The Buffalo Sabres, who last qualified for the Stanley Cup playoffs in 2011, set an NHL record for most consecutive seasons without a postseason appearance after being eliminated from contention on Wednesday night.
The Sabres were mathematically eliminated with the Washington Capitals‘ victory over the Tampa Bay Lightning, extending the Sabres’ futility streak to 11 straight seasons.
Buffalo’s most recent playoff appearance — a quarterfinal elimination to the Philadelphia Flyers in 2011 — happened roughly two months after owner Terry Pegula purchased the team. Buffalo has yet to return to the postseason under his ownership.
The Sabres had been tied with the Florida Panthers (2001-11) and the Edmonton Oilers (2007-16) for the most consecutive seasons without a playoff appearance. They surpassed the Panthers on a technicality: Both teams didn’t appear in the playoffs for 11 straight years, but Florida’s streak was only 10 consecutive seasons due to the 2004-05 NHL lockout, which canceled that season.
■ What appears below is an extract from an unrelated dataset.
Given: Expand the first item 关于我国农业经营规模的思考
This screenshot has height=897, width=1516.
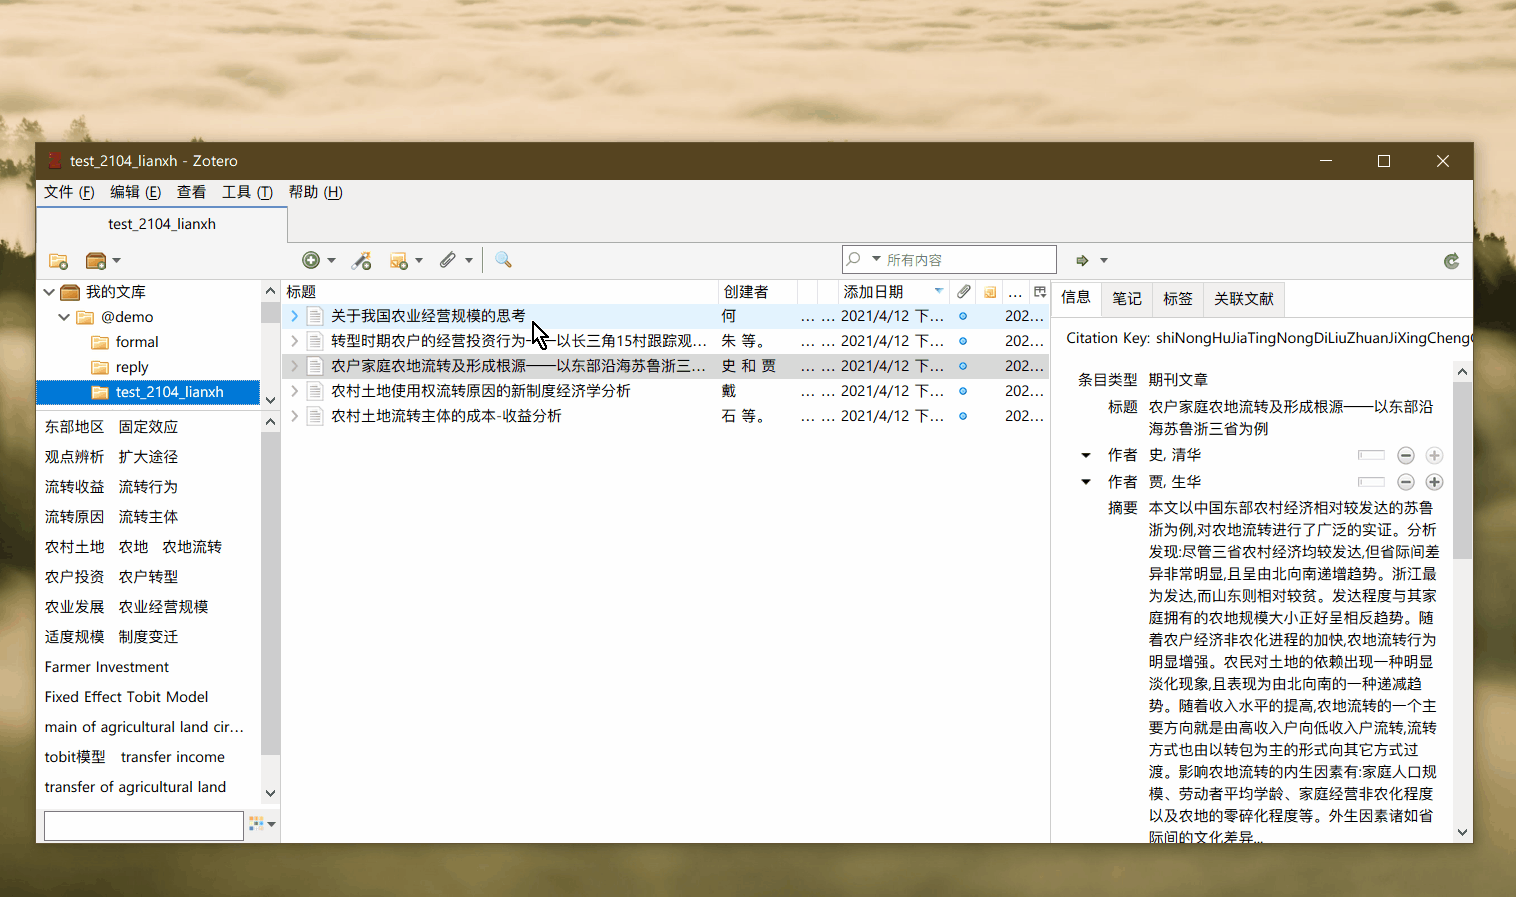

The Sabres’ streak includes the 2020 Stanley Cup playoffs, which were expanded from 16 to 24 teams due to the COVID-19 pandemic’s interruption of the regular season. Buffalo was the 13th-best team in the Eastern Conference that season, missing the cut.
Buffalo is now tied for the third longest postseason drought in the four major sports. They trail the MLB’s Seattle Mariners (20 seasons) and NBA’s Sacramento Kings (16 seasons) and are tied with the NFL’s New York Jets (11 seasons).
When they’re officially eliminated, the Detroit Red Wings will have the second-longest current NHL playoff drought at six consecutive seasons.
The Sabres’ playoff elimination comes at a time when the team is finally climbing the standings. Since March 1, Buffalo has the eighth-best record in the NHL (10-4-3).
“Our guys are showing progress, and that’s what we wanted from Day 1,” coach Don Granato said after Tuesday’s win over the Carolina Hurricanes. “We need to get better. I’m not going to worry about winning. As some point, we’re going to win more consistently because we got better.”